On June 30, a new law went into effect across Florida that has far-reaching implications for any motorist who engages in a hit and run accident. The law says that drivers who flee from accidents in which a person has been killed will get mandatory time in prison. Additionally, in a similar situation where a victim is seriously injured but not killed, the person responsible will be charged with a second-degree felony.
The new law represents the culmination of a grass-roots effort by many Floridians who viewed the previous laws as enabling hit and run accidents. Proponents of the new law say that the lax hit and run laws created an environment where drunk drivers would simply go home and sober up first before calling police to report an accident.
In fact, the new law is called the Aaron Cohen Life Protection Act and is named for a 36-year-old father who was struck and killed in Miami by a motorist while riding his bicycle in 2012. The driver in that crash took off from the scene, only to turn himself in 18 hours later. Many believe the delay thwarted police from pursuing a DUI manslaughter case.
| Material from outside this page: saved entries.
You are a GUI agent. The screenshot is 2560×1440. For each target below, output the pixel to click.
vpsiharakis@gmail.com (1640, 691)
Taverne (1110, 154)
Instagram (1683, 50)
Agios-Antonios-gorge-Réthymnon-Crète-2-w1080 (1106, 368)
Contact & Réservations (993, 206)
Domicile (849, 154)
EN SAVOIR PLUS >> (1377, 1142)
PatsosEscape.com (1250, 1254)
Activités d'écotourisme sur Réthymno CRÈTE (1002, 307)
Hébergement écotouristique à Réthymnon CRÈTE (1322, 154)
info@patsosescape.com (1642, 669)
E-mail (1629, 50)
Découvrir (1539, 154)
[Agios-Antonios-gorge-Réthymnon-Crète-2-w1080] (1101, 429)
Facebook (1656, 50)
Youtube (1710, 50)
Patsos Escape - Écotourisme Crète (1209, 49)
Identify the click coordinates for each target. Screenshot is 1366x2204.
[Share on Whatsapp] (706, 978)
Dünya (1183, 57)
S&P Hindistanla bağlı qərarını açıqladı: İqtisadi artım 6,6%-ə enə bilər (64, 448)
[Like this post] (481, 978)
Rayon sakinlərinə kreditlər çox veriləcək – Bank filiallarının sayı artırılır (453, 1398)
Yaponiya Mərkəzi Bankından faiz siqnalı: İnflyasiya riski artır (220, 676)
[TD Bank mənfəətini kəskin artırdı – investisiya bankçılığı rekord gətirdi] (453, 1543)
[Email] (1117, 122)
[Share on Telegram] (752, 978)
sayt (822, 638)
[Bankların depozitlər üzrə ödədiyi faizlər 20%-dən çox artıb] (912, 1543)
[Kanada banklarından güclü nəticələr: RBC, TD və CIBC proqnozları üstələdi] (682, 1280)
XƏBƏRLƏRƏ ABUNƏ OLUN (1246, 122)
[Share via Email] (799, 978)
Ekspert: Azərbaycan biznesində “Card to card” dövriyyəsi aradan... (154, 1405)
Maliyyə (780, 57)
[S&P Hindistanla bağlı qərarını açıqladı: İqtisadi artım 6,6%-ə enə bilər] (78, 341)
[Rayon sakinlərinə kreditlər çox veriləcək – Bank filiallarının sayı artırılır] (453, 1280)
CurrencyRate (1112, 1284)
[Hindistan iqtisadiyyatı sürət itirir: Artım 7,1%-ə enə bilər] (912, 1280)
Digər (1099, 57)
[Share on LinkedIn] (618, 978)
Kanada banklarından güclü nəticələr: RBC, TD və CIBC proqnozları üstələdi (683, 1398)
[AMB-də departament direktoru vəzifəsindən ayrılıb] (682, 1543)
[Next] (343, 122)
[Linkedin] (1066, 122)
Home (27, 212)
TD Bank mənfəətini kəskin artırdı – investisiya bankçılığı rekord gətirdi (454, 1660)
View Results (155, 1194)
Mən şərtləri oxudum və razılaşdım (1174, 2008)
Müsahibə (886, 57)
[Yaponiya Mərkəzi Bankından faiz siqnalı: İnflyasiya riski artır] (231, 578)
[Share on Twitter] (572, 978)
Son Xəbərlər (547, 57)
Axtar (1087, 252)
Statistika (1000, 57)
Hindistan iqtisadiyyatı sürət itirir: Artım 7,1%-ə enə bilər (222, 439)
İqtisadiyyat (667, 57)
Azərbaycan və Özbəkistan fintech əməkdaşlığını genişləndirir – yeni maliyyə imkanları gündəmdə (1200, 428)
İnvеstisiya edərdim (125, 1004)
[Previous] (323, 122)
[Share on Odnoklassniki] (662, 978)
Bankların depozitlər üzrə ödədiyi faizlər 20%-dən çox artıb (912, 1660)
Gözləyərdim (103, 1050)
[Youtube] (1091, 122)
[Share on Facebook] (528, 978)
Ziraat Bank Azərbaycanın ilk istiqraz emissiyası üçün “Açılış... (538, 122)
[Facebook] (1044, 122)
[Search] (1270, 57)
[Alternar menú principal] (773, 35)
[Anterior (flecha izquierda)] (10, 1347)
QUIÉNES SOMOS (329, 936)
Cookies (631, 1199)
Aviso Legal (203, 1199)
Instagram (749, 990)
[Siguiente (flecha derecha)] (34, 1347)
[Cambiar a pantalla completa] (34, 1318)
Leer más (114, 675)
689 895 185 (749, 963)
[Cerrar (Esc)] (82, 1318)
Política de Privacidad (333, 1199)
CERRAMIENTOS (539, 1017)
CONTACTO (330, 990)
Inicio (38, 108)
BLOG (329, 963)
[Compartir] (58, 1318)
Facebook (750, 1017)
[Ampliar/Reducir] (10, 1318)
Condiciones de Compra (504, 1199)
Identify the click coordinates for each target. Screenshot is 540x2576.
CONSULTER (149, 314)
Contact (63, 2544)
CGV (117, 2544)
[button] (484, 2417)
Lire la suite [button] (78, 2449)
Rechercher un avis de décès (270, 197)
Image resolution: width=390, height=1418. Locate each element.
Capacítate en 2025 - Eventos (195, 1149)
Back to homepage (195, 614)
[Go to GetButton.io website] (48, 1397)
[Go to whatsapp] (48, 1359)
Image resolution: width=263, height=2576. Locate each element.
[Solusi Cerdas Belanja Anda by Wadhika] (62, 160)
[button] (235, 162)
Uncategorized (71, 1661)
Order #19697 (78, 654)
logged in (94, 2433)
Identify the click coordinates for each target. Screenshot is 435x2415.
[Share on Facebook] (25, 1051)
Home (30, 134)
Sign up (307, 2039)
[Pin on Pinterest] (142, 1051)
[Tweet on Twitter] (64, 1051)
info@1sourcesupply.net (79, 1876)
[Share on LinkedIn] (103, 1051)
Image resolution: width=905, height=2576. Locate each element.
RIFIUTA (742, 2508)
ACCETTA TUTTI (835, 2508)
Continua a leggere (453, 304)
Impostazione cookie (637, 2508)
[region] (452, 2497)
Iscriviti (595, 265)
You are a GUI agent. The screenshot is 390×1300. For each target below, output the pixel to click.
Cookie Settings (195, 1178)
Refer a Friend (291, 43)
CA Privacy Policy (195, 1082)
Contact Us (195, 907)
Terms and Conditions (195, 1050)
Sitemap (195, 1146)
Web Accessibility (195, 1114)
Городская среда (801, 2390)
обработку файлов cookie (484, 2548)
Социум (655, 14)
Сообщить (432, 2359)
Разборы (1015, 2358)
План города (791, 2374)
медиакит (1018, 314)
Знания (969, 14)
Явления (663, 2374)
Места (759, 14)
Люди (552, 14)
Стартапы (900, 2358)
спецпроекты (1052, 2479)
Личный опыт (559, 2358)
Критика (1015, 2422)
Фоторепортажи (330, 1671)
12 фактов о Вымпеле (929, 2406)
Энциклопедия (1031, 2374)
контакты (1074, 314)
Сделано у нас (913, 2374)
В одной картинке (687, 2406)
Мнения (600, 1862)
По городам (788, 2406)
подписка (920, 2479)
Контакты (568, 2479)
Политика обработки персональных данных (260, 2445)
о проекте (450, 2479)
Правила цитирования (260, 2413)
A staggering 2012 statistic shows why the new law gained so much public support. That year, the Florida Highway Patrol recorded 17,000 people injured throughout the state as a result of hit and run drivers. That number is shocking by itself, but to know that 166 of those victims were killed by those encounters is truly heartbreaking.
Victims of car accidents often suffer catastrophic injures. Even worse, many times these accidents are caused by reckless, distracted or negligent drivers. News headlines seem to be filled with stories of people causing accidents while texting and driving. The good news is that the legal system provides a way for many of the victims of such preventable car accidents to sue the responsible party. A victim of a car accident may be able to receive compensation for their medical expenses as well as the pain and suffering they had to endure.